The main objectives of R&D on 16 T auto=1|Nb3Sn dipole magnets for a large particle accelerator is to prove that these types of magnets are feasible in accelerator quality and to ensure an adequate performance at an affordable cost. Therefore the goals are to push the conductor performance beyond present limits, to reduce the required "margin on the load line" with consequent reduction of conductor use and magnet size and the elaboration of an optimized magnet design maximizing performance with respect to cost.

The magnet R&D aims to extend the range of operation of accelerator magnets based on low-temperature superconductors (LTS) up to 16 T and explore the technological challenges inherent to the use of high-temperature superconductors (HTS) for accelerator magnets in the 20 T range.
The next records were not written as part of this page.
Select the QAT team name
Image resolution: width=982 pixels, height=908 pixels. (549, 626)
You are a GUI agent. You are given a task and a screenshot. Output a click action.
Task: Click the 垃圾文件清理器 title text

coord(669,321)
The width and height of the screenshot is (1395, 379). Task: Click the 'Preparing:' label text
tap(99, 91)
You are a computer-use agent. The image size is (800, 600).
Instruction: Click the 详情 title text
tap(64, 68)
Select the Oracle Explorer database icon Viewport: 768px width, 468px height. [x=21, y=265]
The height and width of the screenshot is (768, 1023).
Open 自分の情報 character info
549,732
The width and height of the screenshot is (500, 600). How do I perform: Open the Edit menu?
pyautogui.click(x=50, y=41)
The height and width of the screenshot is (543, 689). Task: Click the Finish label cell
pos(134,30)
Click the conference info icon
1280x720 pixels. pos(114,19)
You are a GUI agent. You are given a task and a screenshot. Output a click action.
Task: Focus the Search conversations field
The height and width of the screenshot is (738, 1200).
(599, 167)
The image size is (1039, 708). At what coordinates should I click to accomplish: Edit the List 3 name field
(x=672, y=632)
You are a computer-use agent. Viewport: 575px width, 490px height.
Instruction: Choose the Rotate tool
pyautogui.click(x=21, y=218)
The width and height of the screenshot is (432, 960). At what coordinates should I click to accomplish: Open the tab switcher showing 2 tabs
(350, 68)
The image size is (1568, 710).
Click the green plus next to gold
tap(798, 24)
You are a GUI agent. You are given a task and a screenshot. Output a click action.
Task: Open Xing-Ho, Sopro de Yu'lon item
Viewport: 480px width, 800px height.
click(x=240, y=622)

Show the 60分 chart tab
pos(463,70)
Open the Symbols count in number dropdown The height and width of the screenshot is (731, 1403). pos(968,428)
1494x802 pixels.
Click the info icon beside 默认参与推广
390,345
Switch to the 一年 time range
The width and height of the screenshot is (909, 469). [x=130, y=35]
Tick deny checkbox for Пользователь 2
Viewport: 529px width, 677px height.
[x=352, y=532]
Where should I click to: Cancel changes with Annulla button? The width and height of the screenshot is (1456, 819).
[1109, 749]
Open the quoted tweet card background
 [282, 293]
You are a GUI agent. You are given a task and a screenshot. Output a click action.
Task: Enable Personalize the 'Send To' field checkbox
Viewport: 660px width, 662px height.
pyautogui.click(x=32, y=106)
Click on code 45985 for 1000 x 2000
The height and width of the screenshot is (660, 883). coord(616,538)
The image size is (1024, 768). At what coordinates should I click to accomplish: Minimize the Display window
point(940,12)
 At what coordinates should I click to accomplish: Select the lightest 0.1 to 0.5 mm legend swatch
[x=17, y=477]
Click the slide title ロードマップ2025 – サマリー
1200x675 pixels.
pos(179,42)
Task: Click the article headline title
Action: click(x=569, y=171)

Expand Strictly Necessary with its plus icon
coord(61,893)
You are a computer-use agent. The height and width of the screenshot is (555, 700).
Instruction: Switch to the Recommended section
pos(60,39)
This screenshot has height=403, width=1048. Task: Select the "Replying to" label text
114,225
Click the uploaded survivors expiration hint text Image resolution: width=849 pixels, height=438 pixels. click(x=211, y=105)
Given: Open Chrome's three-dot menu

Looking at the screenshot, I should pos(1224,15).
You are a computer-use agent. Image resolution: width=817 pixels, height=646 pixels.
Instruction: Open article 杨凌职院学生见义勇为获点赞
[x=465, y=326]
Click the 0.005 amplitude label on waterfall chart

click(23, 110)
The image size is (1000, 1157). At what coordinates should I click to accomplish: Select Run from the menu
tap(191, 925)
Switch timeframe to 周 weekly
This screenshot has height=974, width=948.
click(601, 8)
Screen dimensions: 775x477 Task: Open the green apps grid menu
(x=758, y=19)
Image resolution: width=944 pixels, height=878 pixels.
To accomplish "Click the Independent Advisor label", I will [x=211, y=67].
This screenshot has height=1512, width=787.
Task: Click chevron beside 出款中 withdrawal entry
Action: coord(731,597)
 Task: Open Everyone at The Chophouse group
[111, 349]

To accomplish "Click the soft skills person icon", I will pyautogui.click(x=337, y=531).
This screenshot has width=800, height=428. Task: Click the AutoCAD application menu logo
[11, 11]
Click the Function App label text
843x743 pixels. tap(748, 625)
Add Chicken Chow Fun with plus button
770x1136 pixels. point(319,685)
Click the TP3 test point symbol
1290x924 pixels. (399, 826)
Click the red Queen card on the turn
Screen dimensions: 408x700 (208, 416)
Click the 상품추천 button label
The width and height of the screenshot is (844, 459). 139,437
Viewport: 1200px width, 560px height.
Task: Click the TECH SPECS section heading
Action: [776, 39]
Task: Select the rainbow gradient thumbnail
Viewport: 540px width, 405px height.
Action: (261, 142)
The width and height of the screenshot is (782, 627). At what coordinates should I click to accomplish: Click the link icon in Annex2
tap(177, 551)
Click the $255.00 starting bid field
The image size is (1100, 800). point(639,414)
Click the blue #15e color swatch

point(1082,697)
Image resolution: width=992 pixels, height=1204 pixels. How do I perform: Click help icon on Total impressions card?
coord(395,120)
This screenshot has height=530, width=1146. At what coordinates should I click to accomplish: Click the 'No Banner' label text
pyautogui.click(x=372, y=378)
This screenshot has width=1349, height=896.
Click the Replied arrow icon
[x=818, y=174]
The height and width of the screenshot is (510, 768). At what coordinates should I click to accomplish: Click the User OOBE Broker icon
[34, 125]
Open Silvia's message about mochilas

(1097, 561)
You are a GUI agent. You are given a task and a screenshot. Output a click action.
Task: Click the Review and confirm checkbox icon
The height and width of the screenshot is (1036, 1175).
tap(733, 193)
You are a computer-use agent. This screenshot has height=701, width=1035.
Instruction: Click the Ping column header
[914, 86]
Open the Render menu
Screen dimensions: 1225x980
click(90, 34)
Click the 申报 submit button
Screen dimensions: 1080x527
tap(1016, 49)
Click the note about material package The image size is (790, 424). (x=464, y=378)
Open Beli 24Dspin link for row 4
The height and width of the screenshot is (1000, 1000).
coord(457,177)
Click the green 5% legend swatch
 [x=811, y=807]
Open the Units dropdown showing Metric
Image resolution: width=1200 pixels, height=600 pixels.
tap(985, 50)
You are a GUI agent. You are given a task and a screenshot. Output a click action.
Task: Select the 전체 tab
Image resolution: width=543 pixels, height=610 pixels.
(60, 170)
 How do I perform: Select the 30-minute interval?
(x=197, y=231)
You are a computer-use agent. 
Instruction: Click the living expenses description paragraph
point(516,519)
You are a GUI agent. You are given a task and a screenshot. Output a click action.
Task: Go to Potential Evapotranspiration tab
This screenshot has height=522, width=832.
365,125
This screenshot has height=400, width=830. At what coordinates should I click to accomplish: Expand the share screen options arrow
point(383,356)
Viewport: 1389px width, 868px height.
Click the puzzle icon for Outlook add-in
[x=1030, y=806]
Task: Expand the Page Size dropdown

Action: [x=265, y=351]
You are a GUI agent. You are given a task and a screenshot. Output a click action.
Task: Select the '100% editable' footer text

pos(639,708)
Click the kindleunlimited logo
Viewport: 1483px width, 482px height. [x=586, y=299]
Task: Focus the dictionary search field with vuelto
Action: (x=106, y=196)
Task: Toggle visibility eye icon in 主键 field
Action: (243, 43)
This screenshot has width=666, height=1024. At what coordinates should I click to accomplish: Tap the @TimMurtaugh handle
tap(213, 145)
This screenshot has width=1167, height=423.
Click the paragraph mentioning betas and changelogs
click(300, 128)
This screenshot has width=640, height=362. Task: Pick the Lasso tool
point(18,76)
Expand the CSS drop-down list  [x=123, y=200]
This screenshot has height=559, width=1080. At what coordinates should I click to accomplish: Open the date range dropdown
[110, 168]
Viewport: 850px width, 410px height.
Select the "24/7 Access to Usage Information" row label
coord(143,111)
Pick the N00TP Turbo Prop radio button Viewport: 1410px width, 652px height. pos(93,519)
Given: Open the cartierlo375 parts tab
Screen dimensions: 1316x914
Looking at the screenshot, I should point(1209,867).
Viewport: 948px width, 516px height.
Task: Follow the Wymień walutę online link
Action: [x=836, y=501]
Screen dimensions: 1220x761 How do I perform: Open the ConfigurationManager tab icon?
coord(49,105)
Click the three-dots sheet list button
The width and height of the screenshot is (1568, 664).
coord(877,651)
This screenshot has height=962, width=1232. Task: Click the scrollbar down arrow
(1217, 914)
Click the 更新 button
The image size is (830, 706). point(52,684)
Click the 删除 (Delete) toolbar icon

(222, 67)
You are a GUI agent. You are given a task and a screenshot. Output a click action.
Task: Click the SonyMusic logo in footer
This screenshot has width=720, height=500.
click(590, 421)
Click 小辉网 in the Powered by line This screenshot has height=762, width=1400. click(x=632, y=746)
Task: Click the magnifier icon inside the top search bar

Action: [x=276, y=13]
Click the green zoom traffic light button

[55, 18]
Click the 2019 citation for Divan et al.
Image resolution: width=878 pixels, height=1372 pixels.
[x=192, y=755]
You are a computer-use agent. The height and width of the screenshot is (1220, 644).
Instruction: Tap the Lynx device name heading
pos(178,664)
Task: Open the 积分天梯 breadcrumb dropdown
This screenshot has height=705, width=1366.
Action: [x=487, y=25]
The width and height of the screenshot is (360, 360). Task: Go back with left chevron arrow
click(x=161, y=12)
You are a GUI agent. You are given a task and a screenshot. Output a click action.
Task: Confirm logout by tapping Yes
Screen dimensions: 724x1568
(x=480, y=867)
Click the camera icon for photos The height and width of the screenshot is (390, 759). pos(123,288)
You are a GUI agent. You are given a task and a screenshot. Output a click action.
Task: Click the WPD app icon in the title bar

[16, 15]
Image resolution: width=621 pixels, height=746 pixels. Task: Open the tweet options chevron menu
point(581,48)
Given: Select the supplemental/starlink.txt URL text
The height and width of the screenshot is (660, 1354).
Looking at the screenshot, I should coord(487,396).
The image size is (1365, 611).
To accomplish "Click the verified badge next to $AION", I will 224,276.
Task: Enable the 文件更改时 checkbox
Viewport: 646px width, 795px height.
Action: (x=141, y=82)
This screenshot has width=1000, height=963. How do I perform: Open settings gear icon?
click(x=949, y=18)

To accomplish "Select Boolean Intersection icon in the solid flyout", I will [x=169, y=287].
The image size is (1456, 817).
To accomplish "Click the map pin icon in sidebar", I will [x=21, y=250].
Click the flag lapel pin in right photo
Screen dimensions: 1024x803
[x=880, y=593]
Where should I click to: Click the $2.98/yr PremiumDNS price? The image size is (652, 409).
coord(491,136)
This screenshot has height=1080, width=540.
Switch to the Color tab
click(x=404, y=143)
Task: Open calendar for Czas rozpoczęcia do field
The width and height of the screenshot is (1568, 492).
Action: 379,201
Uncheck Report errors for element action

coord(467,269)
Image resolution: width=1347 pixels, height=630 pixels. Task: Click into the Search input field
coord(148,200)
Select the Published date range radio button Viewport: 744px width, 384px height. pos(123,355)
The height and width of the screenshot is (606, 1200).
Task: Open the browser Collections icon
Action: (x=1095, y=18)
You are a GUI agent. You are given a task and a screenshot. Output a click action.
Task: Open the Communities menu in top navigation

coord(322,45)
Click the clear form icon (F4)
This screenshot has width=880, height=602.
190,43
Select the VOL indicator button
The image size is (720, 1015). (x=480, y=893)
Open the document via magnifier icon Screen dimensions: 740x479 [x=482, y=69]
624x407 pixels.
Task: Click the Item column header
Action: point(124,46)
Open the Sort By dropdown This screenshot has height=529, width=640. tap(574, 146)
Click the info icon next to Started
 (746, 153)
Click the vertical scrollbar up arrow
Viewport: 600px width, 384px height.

===Superconducting radiofrequency cavities===

The beams that move in a circular accelerator lose a percentage of their energy due to synchrotron radiation: up to 5% every turn for electrons and positrons, much less for protons and heavy ions. To maintain their energy, a system of radiofrequency cavities constantly provides up to 50 MW to each beam. The FCC study has launched dedicated R&D lines on novel superconducting thin-film coating technology will allow RF cavities to be operated at higher temperature (CERN, Courier, April 2018), thereby lowering the electrical requirement for cryogenics, and reduce the required number of cavities thanks to an increase in the accelerating gradient. An ongoing R&D activity, carried out in close cooperation with the linear collider community, aims at raising the peak efficiency of klystrons from 65% to above 80%. Higher-temperature high-gradient Nb-Cu accelerating cavities and highly-efficient RF power sources could find numerous applications in other fields.

===Cryogenics===

Liquefaction of gas is a power-intensive operation of cryogenic technology. The future lepton and hadron colliders would make intensive use of low-temperature superconducting devices, operated at 4.5 K and 1.8 K, requiring very large-scale distribution, recovery, and storage of cryogenic fluids.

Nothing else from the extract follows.